Skin inflammation linked to systemic inflammation, may impact cardiovascular disease

Key takeaways:

• Systemic inflammation mediated 17% of the association between psoriasis severity and subclinical atherosclerosis.
• It also mediated 37% of the link between psoriasis severity and cardiovascular events.

Skin inflammation, such as psoriasis, was associated with systemic inflammation, whereas both psoriasis severity and systemic inflammation were linked with cardiovascular disease, according to a study.

“Multiple lines of evidence support development of cardiovascular disease (CVD) in psoriasis,” Axel Svedbom, MSc, PhD, a researcher in the division of dermatology and venereology, department of medicine, Karolinska Institute in Stockholm, and colleagues wrote.

While it is unclear why such a link exists, researchers have a few theories.

“A prevalent hypothesis is that displacement of inflammatory signals from psoriatic skin to the circulation promotes systemic inflammation, driving coronary plaque buildup and rupture, but the evidence for this is limited,” Svedbom and colleagues wrote. “Therefore, we explored whether systemic inflammation may be a mediator of the association between psoriasis skin disease severity and CVD.”

The study used data from a cross-sectional U.S. study, the Psoriasis Atherosclerosis and Cardiometabolic Disease Initiative, and a Sweden cohort study, the Stockholm Psoriasis Cohort, totaling 769 patients with psoriasis and without prior CVD.

To measure systemic inflammation in patients, researchers used a composite biomarker for systemic inflammation called the glycan biomarker of N-acetyl side chains of acute-phase proteins (GlycA).

In both cohorts, GlycA levels increased with worse psoriasis severity.
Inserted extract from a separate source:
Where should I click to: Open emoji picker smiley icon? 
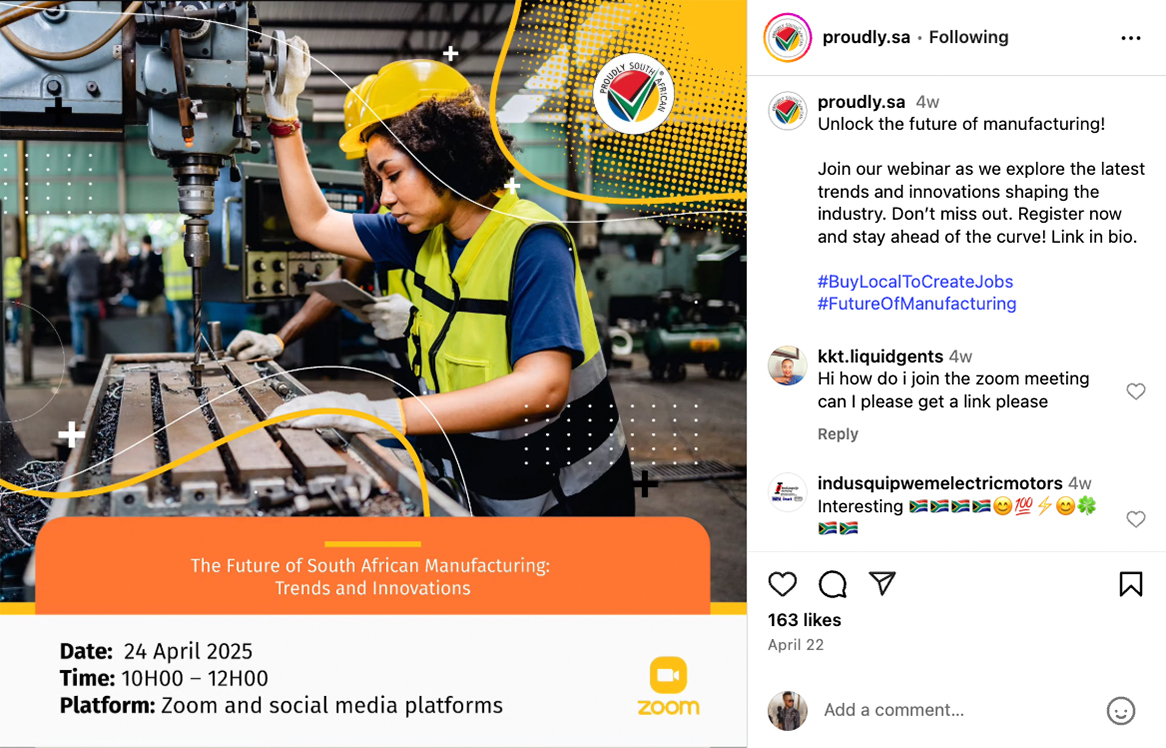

The U.S. study found that a mean standardized GlycA level was linked with a noncalcified coronary burden, a measure of atherosclerosis which may be a link between skin inflammation and systemic inflammation, in both unadjusted and adjusted models.

In the Swedish study, the same levels were associated with incident cardiovascular events in both models as well. In fact, patients with third-tertile GlycA levels had higher CVD risk than patients with first-tertile GlycA levels, according to the study.

Across both studies, the authors found that GlycA significantly mediated 17% of the association between psoriasis severity and subclinical atherosclerosis and 37% of the link between psoriasis severity and cardiovascular events.

As seen through GlycA levels, the estimated direct effects of psoriasis severity on the noncalcified coronary burden in patients was 0.94 (95% CI, 0.26-1.74), whereas the indirect effects were 0.19 (95% CI, 0.02-0.47).

Psoriasis severity was found to both directly and indirectly affect cardiovascular events with odds ratios of 1.23 (95% CI, 0.7-1.92) and 1.16 (95% CI, 1.04-1.42), respectively.

“The results support the hypothesis that displacement of inflammatory signals from the skin to the circulation can contribute to the excess cardiovascular risk observed in patients with psoriasis,” the authors wrote. “Future research could explore whether controlling skin disease severity can modulate subclinical atherosclerosis and the risk of future cardiovascular events.”